■ Aim
Duplicate the rows between the line containing "Click the Raspberry Pi logo icon" and the end of the rows, inclusive, leaving out the pictures.
——
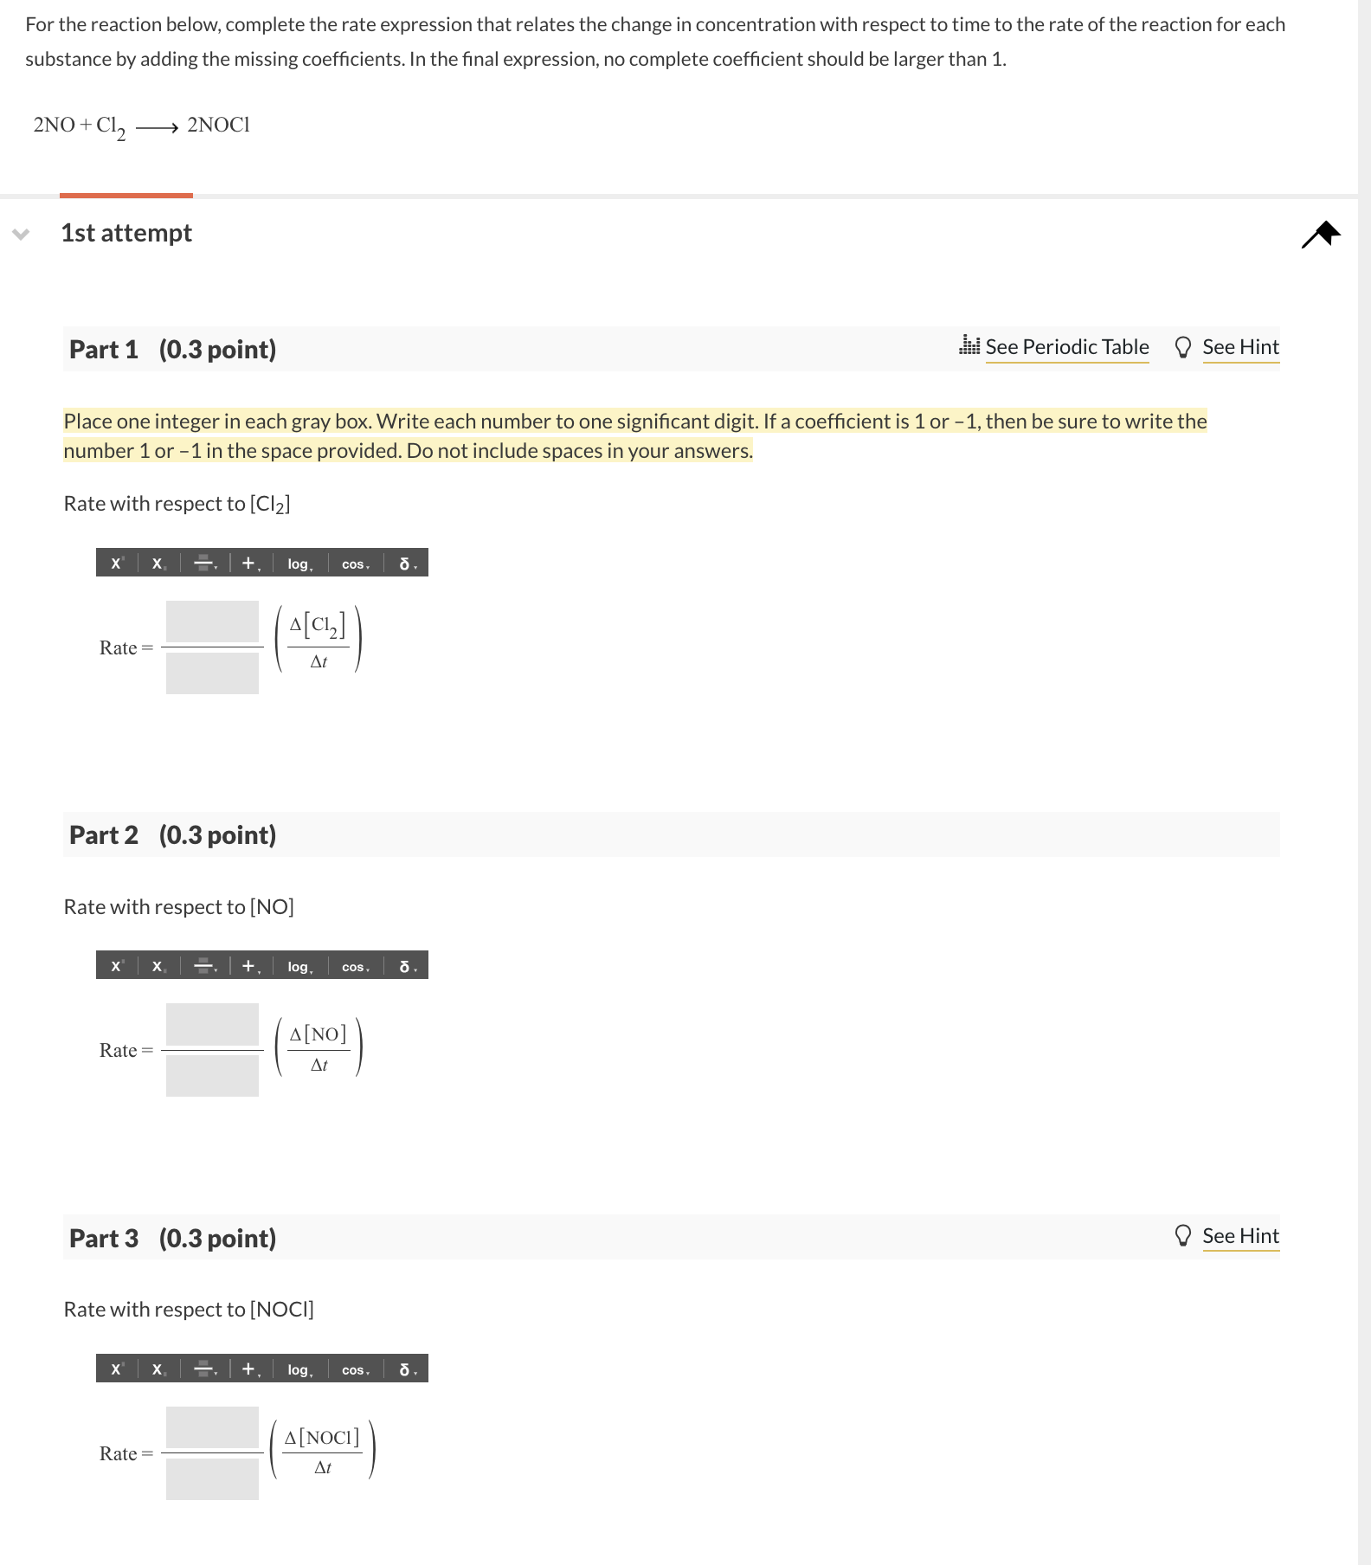Screen dimensions: 1371x1565
Task: Click the lightbulb icon next to Part 3 hint
Action: pyautogui.click(x=1184, y=1236)
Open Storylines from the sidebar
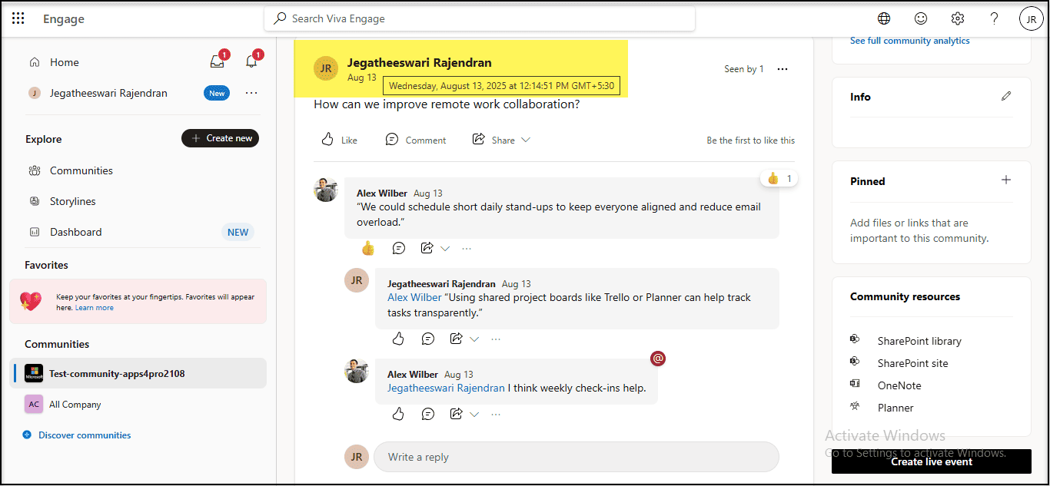 click(x=72, y=201)
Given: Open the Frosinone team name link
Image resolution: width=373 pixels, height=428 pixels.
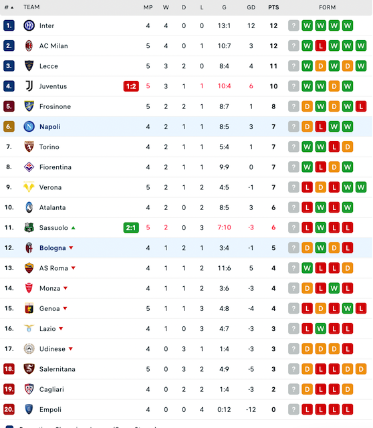Looking at the screenshot, I should (55, 106).
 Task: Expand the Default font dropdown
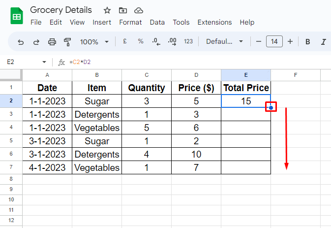226,42
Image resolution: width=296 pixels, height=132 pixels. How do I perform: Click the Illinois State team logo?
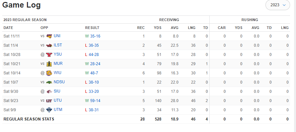coord(49,45)
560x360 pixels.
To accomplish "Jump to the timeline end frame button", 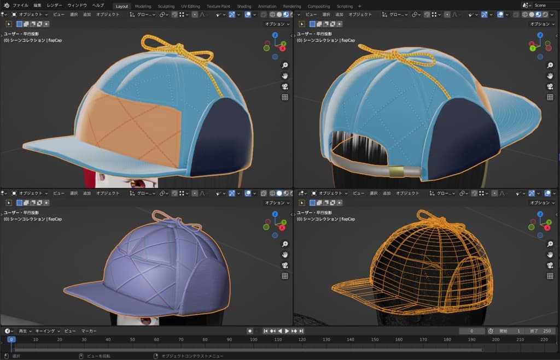I will click(x=301, y=331).
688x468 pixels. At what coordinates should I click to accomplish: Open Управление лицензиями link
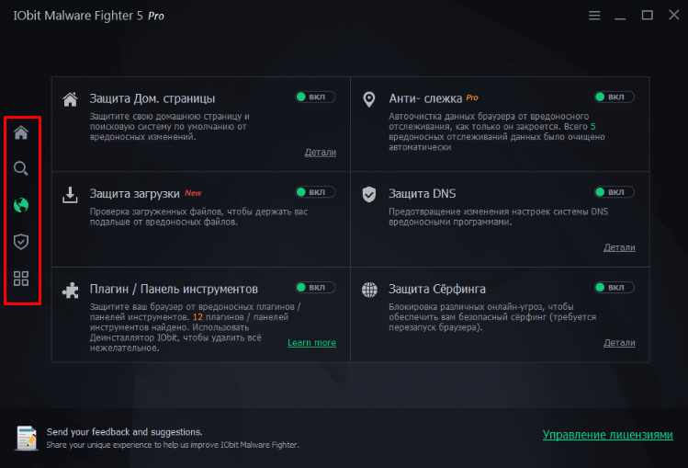tap(607, 435)
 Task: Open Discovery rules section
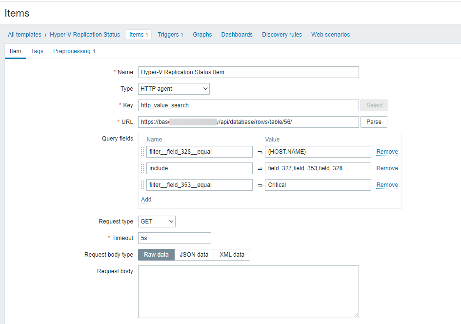click(x=281, y=35)
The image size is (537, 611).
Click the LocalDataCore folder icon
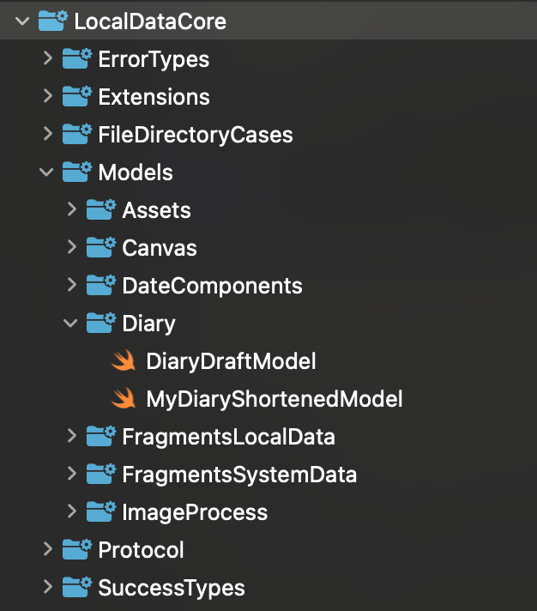coord(53,21)
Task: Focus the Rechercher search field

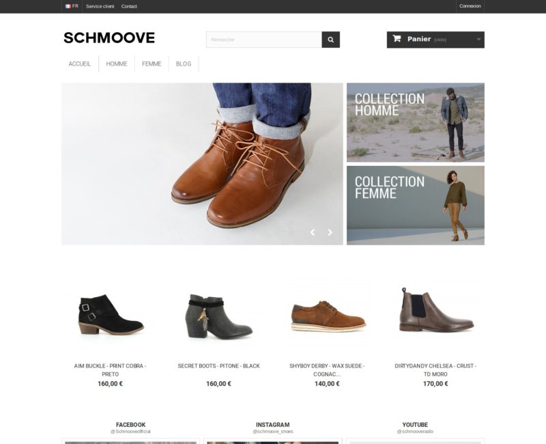Action: point(264,40)

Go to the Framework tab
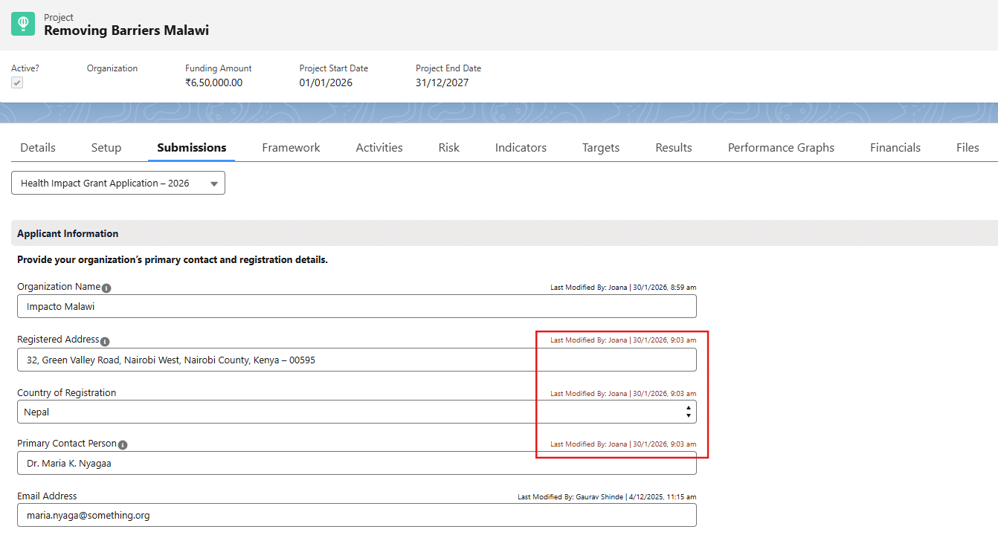291,148
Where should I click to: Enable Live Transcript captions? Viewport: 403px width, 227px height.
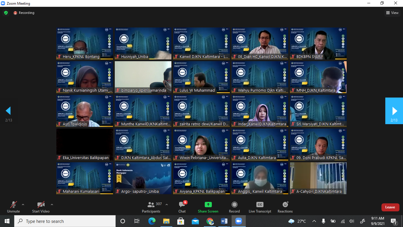click(x=260, y=207)
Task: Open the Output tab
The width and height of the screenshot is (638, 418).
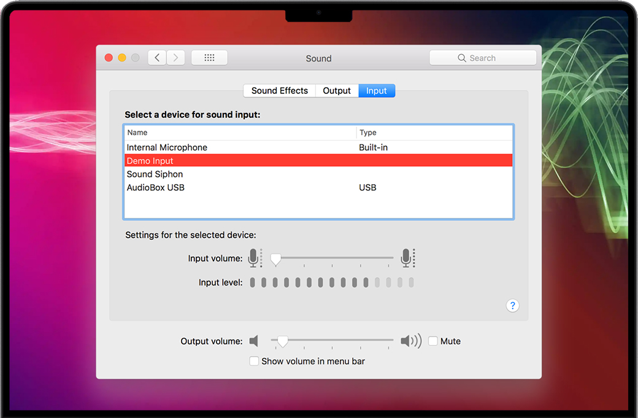Action: pyautogui.click(x=337, y=91)

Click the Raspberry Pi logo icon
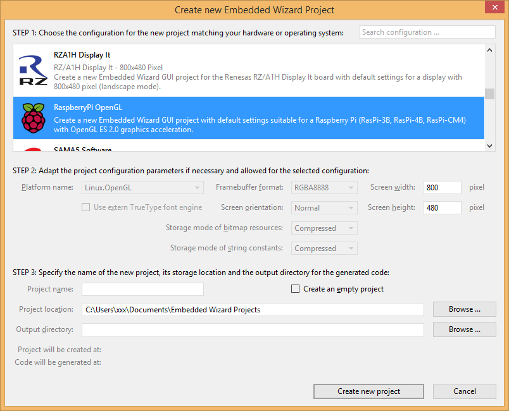point(34,118)
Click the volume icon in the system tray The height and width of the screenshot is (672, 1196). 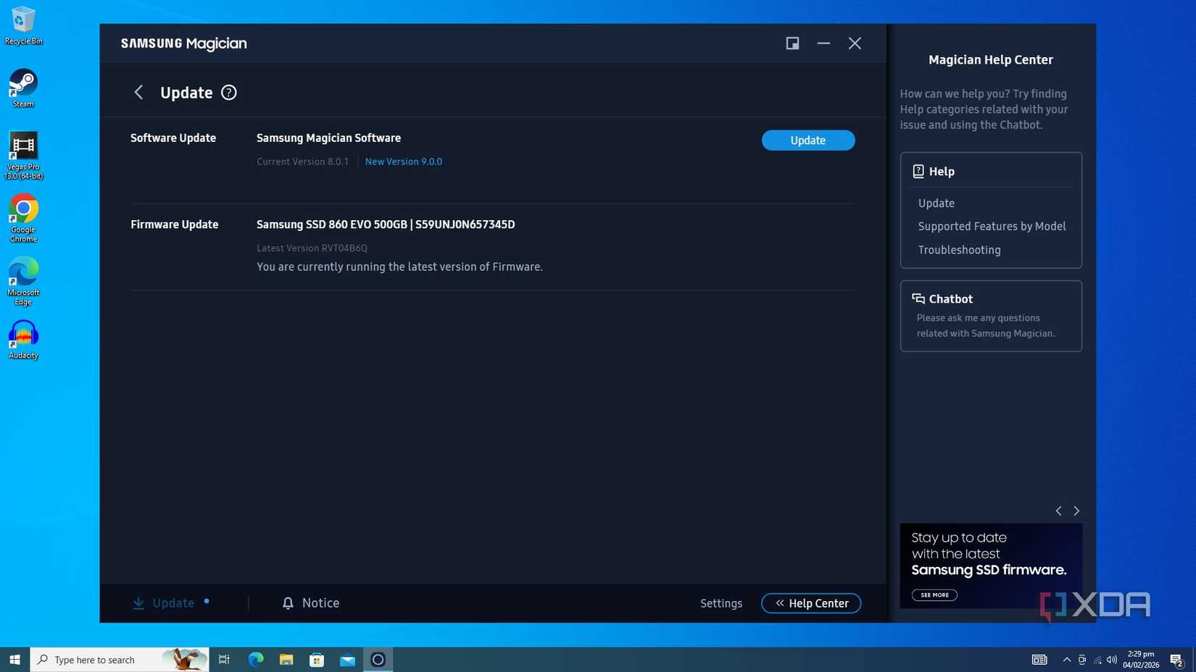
——
■ Result of the exercise
Click the Raspberry Pi logo icon
point(34,118)
Click the volume icon in the system tray The height and width of the screenshot is (672, 1196). 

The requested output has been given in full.